Input:
________

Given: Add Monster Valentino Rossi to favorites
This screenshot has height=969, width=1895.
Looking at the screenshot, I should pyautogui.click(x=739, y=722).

________

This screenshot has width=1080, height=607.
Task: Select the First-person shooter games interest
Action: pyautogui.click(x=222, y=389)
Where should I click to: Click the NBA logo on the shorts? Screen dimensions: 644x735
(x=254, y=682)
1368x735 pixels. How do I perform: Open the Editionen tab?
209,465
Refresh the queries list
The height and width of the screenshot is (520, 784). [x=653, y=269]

________

Task details:
Could you format the lines starting at the one containing "Given: Add Monster" and ending at the one containing "Looking at the" as a JSON list of strings, one string per line, with blank lines omitted?

Response below:
[
  "Given: Add Monster Valentino Rossi to favorites",
  "This screenshot has height=969, width=1895.",
  "Looking at the screenshot, I should pyautogui.click(x=739, y=722)."
]